2. According to claim 1, an intelligent navigation system and detection method for rapid human bone positioning and identification is characterized by: The deep learning recognition module (3) comprises a training learning unit (301), a classification recognition unit (302) and an image processing unit (303); The training and learning unit (301) uses at least one deep convolutional neural network to train and learn the characteristics of different human bone structures; The classification and recognition unit (302) is used to classify and recognize the learned features after feature learning; The image processing unit (303) is used to process and recognize human skeleton images in a variety of different postures and angles.

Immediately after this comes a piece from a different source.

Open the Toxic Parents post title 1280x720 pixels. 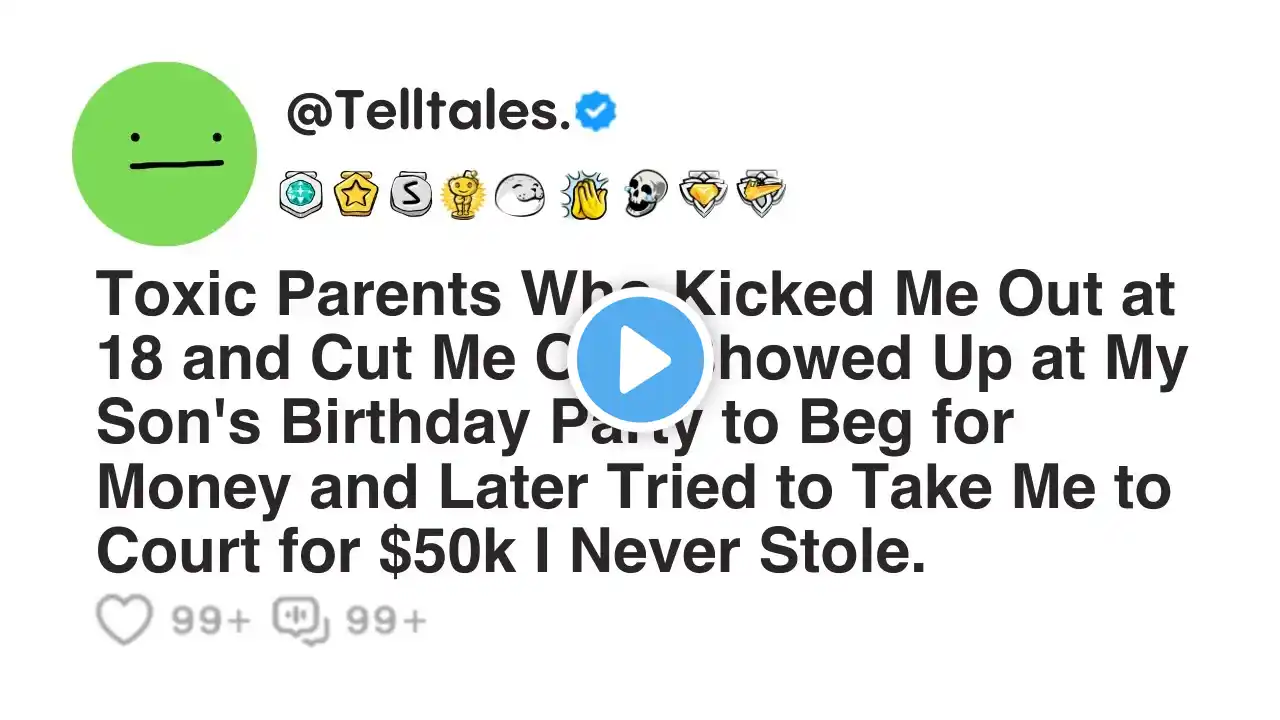[x=640, y=424]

3. The intelligent navigation system and detection method for rapid human bone positioning and identification according to claim 1 is characterized by: The bone positioning module (4) comprises an image registration unit (401), a three-dimensional reconstruction unit (402) and a dynamic tracking unit (403); The image registration unit (401) is used to determine the positions of key skeletal nodes; The three-dimensional reconstruction unit (402) is used to perform three-dimensional reconstruction on the identified bone structure to provide more accurate spatial positioning; The dynamic tracking module is used to track and update the positions of key skeleton nodes in real time under dynamic conditions.

4. The intelligent navigation system and detection method for rapid human bone positioning and identification according to claim 1 is characterized by: The user interaction module (5) comprises an operation guidance unit (501), a display unit (502), a query unit (503) and a feedback unit (504); The operation guidance unit (501) is used to provide intuitive operation guidance and allow the user to select different detection and identification modules; The display unit (502) uses images, diagrams and text descriptions to display the skeletal structure and key nodes; The query unit (503) is used for a user to query specific skeleton information; The feedback unit (504) is used to provide feedback information to optimize system performance.

5. The intelligent navigation system and detection method for rapid human bone positioning and identification according to claim 1 is characterized by: The data storage module (6) comprises an analysis and processing unit (601), a storage unit (602) and a backup and recovery unit (603); The analysis and processing unit (601) is used to analyze and process the detection data in real time; The storage unit (602) is used to store the detection data in a database; The backup and recovery unit (603) is used to provide data backup and recovery functions to ensure the security and integrity of data.

6. The detection method for a human body bone fast position identification intelligent navigation system according to claim 1, characterized in that: The following steps are involved: S1, scanning the human body surface to obtain image data of the bone structure; S2, performing denoising and contrast enhancement processing on the collected image to improve the image quality; S3, use the deep learning recognition module to extract features from the image and identify the bone structure through the trained model; S4. Based on the recognition results, the positions of the key bone nodes are determined using image registration technology; S5. Display the skeleton structure and key node information through the user interaction interface, and allow users to query and interact; S6. The detection results are classified and stored in a database for subsequent analysis and query.